Na verdade, a Rússia sempre teve fortes laços com a Europa Ocidental, mesmo nos primeiros séculos. Tinha fortes laços comerciais com a Liga Hanseática e também deu muita atenção à cultura europeia, e não apenas à bizantina. Esses laços intensificaram-se muito desde 1500 com o início da "globalização", que trouxe um número crescente de estrangeiros para a Rússia e um importante número de russos a viajar pela Europa. Quando Catarina, a Grande, escreveu em 1767 que "a Rússia é um país europeu", esta imperatriz, de origem alemã, no trono russo estava apenas a expressar o que a maioria da elite já acreditava. Alguns dos chamados eslavófilos tentaram minimizar a ligação europeia, mas a globalização - que originou um enorme crescimento económico a partir de meados do século XIX - simplesmente ultrapassou a nostalgia de um "passado não europeu" inexistente.

Considerando ainda o debate referido na pergunta anterior, que momentos definiria como decisivos das tensões mencionadas?
Ser parte da Europa não significa falta de tensão e conflito - e a guerra foi um ponto de tensão particular (a invasão napoleónica em 1812, Guerra da Crimeia entre 1853 e 1856, as duas guerras mundiais). Em termos culturais, tem havido uma tensão considerável desde há muito gerada principalmente do lado ocidental, seja a russofobia no século XIX ou a mesma que vemos hoje na comunicação social americana. Sinto muito menos anti-ocidentalismo na Rússia, mesmo hoje. E se é verdade que na esfera governamental há muitas queixas sobre a russofobia, não sinto nada disso no mundo académico ou entre a população em geral. Estive há pouco em Moscovo para fazer a intervenção principal numa conferência sobre o lugar da religião na revolução russa, e eles queriam, especificamente, que fosse um ocidental a proferir a conferência.
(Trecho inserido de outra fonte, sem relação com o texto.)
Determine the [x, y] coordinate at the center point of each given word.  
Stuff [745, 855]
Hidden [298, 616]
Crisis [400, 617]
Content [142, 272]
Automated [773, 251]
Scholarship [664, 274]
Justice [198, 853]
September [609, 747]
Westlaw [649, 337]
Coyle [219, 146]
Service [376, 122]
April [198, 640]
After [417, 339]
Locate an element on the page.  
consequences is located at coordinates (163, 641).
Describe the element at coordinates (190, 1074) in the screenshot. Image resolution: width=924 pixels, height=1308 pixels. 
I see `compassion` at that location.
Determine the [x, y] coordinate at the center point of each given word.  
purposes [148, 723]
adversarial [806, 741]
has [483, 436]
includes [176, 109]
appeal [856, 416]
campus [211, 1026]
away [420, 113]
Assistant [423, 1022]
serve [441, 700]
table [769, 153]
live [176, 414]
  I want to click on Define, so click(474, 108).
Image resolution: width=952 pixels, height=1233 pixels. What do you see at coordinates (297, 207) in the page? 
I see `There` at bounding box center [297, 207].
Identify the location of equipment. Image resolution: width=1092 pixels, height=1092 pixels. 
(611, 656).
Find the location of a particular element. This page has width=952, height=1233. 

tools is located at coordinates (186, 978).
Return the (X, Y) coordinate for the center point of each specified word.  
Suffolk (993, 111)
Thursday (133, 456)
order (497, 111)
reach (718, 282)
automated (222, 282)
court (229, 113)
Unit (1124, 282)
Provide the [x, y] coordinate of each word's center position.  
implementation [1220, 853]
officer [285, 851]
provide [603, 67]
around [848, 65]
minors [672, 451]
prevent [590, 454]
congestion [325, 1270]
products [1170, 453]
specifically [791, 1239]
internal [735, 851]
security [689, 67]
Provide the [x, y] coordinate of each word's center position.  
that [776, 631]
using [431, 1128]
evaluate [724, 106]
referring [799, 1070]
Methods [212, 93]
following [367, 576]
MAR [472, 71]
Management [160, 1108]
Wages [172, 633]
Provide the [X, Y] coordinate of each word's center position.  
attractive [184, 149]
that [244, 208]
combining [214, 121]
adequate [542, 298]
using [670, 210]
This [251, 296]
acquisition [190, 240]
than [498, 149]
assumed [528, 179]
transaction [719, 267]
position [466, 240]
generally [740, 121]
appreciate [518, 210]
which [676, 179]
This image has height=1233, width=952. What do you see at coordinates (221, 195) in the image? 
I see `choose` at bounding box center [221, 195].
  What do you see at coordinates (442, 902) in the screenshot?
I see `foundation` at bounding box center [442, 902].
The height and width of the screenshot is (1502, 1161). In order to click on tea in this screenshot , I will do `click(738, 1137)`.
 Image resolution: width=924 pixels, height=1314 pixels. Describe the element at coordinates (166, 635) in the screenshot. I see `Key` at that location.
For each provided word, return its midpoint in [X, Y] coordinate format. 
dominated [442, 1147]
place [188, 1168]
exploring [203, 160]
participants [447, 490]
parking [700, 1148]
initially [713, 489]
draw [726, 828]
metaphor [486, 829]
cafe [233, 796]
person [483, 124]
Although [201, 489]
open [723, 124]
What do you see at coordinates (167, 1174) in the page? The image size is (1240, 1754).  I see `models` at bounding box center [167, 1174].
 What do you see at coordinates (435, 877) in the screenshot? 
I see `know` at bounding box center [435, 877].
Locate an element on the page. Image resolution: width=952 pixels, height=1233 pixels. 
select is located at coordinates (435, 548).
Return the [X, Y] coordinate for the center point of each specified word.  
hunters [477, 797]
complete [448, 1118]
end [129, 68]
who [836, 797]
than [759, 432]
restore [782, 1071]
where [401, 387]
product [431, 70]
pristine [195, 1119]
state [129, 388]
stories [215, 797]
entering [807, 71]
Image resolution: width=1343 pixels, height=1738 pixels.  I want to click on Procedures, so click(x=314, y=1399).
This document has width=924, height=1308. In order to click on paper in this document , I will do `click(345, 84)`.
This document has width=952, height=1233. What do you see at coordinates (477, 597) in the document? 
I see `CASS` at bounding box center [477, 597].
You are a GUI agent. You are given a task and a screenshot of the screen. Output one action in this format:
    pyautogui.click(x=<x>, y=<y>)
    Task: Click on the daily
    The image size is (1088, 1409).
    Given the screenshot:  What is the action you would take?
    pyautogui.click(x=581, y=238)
Uma última pergunta sobre as tensões entre a Rússia e o Ocidente. Considerando a situação geográfica e factos como a Rússia tornar-se uma nação ortodoxa, as guerras com o reino da Polónia e o conflito com os tártaros no século XVI, é justo dizer que a Rússia nasceu e se construiu contra o Ocidente ou, noutra perspetiva, contra o Oriente?
Um russo preferiria dizer que herdou ou escolheu, de forma seletiva, elementos tanto do Ocidente como do Oriente. De Bizâncio herdou sua primeira cultura política (o czarismo ortodoxo) ao mesmo tempo que abraçava o espaço e legado territorial dos mongóis (com "khan" adicionado ao título do governante). Mais tarde, remodelou a sua cultura política através da enorme transferência cultural maciça iniciada com Pedro o Grande. Alguns gostam de designar a Rússia "Eurásia", para sublinhar a sua dupla identidade, o que talvez reflita melhor na atitude positiva em relação aos seus cidadãos não europeus (Não diria o mesmo para os Estados Unidos e a sua atitude em relação aos asiáticos!).

Quais as origens históricas precisas da Rússia, a Rus de Kiev ou o ducado da Moscóvia, ou ainda a uma época posterior?
A maioria dos historiadores traça as origens da Rússia ao período de Kiev (continuidade dinástica, instituições, leis), que evoluiu no período do "apanágio" (1240-1480) até evoluir para o ducado da Moscóvia (1480-1689).Pedro, o Grande (1689-1725) teve um pé na herança que conduziu ao ducado e outro na Europa ocidental sua contemporânea. O que produziu a síntese da "Rússia imperial".